— start of Extracted records —

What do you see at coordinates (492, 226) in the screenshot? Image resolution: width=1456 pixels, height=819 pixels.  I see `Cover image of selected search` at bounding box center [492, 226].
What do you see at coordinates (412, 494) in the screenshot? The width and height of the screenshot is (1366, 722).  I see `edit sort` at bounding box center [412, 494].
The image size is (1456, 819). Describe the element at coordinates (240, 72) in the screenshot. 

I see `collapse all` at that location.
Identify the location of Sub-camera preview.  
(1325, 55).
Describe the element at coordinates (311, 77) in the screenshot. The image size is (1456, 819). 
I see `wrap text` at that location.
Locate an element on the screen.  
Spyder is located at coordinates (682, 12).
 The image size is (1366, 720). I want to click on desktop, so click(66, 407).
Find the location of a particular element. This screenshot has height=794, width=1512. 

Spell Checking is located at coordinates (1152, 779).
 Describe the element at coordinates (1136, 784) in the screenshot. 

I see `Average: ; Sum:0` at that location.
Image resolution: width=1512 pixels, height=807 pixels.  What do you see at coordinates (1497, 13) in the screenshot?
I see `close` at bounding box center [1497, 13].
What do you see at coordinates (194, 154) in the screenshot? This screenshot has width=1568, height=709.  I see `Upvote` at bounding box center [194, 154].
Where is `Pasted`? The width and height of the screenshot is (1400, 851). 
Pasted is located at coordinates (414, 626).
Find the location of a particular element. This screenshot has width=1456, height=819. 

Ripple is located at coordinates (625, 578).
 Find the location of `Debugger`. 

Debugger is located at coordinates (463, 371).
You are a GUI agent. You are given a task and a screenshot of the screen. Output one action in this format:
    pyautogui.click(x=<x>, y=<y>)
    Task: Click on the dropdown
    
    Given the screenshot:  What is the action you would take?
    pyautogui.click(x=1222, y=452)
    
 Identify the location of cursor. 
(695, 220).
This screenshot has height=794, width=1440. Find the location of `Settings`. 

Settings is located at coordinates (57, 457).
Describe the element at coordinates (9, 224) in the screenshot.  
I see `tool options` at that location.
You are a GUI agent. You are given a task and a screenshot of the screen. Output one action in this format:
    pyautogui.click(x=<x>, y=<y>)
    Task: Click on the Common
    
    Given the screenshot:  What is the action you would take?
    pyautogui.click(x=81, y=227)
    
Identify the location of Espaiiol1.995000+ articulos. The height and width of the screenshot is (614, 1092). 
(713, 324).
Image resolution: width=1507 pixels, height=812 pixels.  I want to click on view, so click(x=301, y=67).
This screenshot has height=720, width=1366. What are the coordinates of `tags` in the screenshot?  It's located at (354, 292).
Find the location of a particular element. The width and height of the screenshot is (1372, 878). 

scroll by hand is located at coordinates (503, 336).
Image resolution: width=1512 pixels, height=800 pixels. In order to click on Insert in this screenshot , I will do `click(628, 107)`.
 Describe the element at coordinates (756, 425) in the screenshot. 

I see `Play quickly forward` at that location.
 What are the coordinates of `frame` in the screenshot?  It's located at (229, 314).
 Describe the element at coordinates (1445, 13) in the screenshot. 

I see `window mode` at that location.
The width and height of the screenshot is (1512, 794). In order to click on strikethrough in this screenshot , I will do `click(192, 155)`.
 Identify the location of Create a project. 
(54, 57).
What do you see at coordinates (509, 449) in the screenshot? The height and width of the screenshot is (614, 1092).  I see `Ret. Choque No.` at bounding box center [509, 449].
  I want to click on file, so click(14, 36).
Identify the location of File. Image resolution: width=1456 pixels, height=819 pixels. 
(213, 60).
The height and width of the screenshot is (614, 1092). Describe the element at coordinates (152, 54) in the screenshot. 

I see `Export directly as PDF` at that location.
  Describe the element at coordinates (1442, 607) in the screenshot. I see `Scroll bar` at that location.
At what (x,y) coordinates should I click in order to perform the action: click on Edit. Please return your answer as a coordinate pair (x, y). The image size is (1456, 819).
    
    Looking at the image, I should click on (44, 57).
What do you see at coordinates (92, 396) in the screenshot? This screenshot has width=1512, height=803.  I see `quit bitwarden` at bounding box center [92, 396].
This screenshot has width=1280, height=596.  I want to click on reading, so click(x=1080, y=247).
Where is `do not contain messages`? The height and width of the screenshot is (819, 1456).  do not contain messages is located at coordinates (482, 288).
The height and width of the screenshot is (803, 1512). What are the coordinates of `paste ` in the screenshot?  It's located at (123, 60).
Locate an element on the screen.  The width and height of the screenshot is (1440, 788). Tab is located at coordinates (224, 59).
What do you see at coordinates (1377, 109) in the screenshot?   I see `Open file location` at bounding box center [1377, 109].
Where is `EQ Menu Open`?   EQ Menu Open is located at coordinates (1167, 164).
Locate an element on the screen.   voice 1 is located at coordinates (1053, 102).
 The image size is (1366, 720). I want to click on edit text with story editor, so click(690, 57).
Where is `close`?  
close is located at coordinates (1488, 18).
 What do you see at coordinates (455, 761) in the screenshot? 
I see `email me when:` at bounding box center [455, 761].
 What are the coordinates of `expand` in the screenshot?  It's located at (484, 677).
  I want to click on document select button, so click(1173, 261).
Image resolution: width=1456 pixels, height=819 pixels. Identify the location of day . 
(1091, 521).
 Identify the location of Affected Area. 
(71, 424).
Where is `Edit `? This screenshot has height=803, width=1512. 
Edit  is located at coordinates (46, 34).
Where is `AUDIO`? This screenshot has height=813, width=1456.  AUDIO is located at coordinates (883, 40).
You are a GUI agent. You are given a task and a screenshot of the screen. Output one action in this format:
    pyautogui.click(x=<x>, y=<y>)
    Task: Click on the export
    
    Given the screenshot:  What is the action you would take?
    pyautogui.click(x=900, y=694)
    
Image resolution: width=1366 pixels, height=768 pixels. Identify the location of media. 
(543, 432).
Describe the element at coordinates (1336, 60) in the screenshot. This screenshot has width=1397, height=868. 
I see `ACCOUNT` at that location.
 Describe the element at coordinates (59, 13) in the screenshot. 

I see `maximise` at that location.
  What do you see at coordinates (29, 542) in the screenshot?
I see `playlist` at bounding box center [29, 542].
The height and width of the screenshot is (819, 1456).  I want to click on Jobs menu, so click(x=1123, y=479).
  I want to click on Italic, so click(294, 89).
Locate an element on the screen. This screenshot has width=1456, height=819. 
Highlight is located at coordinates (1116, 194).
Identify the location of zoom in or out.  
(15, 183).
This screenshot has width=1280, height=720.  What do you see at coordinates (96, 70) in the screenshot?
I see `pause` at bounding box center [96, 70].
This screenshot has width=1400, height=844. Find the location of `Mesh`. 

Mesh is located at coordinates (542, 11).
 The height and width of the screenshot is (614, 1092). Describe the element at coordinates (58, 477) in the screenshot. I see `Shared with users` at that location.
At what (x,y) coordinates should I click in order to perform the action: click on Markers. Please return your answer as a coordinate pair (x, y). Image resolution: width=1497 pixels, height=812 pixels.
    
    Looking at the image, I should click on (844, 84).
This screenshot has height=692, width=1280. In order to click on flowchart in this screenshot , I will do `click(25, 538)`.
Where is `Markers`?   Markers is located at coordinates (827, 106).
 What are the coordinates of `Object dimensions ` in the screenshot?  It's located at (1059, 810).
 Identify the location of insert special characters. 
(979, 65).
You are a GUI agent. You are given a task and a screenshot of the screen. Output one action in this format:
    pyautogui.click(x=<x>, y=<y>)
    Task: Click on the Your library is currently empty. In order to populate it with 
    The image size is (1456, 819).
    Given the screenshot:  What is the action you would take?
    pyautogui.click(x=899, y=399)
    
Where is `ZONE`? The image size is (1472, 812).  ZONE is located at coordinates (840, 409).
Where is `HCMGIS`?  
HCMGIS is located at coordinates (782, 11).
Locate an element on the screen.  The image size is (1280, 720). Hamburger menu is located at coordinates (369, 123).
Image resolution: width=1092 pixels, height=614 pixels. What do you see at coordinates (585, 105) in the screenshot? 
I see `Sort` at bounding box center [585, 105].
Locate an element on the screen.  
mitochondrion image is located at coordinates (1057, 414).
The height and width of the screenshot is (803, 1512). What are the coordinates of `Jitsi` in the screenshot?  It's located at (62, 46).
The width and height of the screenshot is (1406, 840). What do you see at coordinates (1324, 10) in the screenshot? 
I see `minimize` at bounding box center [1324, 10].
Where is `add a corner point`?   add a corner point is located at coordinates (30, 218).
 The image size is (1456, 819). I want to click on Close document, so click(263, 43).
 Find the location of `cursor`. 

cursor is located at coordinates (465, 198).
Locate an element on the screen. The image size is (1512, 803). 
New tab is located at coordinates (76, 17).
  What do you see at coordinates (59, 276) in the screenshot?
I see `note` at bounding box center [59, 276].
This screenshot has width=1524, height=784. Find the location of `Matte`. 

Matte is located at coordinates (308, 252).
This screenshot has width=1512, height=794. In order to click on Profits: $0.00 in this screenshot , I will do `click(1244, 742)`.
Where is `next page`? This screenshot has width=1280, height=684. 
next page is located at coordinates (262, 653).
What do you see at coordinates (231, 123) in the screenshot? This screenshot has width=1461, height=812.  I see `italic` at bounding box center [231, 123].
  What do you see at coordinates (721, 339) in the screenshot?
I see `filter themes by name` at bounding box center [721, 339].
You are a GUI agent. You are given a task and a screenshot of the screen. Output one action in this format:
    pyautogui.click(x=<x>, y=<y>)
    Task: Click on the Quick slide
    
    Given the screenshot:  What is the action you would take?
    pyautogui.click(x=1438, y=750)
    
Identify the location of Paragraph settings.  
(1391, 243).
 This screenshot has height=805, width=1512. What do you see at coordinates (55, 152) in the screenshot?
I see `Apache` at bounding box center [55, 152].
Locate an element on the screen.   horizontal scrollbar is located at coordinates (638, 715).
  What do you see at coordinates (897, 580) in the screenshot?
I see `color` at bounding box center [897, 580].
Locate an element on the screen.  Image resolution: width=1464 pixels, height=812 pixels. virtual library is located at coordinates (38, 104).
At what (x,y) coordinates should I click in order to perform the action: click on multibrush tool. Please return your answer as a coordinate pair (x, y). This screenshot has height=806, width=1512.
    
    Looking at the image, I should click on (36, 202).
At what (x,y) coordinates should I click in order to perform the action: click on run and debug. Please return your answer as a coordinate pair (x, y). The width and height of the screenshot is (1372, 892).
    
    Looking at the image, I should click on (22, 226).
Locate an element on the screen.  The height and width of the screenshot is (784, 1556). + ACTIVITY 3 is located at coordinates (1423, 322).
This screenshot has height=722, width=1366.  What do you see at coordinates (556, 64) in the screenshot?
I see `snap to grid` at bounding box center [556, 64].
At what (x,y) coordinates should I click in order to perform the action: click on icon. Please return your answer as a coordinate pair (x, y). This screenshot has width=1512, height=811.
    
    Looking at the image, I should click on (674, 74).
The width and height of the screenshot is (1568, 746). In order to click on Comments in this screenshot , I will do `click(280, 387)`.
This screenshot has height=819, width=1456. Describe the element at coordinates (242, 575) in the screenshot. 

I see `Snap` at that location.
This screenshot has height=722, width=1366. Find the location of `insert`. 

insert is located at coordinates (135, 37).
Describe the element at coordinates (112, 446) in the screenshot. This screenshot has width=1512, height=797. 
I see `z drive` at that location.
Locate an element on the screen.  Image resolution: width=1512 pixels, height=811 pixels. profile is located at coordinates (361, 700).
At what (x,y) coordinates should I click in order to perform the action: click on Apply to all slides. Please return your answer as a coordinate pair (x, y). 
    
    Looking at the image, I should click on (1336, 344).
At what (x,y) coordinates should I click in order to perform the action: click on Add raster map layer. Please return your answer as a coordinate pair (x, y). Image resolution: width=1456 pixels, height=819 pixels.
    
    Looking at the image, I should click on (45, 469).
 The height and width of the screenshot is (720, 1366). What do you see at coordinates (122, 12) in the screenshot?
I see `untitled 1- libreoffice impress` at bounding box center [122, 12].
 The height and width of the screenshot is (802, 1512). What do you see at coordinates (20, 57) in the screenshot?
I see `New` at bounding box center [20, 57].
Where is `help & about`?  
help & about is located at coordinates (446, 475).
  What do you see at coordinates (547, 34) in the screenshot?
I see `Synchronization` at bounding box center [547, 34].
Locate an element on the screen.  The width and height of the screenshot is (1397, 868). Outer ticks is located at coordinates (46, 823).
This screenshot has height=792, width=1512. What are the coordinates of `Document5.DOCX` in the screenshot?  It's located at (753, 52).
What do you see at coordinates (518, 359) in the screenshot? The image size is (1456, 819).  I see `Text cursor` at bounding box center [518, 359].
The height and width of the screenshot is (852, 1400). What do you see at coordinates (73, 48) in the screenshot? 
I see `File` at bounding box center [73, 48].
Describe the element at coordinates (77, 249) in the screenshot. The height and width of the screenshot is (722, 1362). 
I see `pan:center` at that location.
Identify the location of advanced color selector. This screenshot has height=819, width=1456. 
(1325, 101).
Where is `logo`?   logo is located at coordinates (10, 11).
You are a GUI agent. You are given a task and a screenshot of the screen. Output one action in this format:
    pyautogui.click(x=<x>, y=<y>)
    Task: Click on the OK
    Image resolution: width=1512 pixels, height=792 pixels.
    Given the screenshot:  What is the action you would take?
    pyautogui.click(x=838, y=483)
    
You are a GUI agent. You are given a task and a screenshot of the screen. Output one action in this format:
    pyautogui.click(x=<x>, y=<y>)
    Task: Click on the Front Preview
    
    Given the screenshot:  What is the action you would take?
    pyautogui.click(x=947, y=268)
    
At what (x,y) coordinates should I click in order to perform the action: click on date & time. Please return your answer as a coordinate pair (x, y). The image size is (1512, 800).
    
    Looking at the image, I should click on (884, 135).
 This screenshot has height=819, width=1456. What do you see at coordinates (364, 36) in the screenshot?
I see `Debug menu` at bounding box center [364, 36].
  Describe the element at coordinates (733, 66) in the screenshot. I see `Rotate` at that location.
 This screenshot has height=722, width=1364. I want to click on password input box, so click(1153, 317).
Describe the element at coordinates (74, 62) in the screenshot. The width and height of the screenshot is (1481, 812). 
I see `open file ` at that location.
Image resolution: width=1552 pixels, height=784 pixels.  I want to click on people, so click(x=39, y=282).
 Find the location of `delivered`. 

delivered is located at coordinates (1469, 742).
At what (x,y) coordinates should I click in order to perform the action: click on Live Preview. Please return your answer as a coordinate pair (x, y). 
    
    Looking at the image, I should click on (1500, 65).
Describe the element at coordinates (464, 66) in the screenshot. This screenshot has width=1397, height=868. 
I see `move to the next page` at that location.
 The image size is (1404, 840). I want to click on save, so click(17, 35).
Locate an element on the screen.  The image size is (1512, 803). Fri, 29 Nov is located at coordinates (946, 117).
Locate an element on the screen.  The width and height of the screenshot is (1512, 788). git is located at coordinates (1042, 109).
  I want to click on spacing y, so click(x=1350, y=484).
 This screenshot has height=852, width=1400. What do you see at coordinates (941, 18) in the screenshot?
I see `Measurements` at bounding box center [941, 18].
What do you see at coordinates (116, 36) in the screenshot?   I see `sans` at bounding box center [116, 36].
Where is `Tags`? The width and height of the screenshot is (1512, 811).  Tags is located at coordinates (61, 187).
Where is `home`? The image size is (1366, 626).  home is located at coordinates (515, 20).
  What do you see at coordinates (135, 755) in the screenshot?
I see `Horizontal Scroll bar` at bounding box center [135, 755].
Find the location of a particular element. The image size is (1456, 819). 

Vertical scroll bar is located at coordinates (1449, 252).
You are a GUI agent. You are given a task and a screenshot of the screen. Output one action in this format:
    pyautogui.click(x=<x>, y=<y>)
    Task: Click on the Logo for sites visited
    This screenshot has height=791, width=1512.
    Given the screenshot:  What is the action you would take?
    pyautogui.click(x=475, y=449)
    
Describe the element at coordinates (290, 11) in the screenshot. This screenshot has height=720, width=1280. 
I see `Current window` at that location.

— end of Extracted records —

▶ _Goal_
Revise the entries from the line with "Describe the element at coordinates (74, 62)" up to and including the line with "Image resolution: width=1552", changing "pixels" to "px" and keeping everything else the same.

▶ _Result_
Describe the element at coordinates (74, 62) in the screenshot. The width and height of the screenshot is (1481, 812). 
I see `open file ` at that location.
Image resolution: width=1552 px, height=784 px.  I want to click on people, so click(x=39, y=282).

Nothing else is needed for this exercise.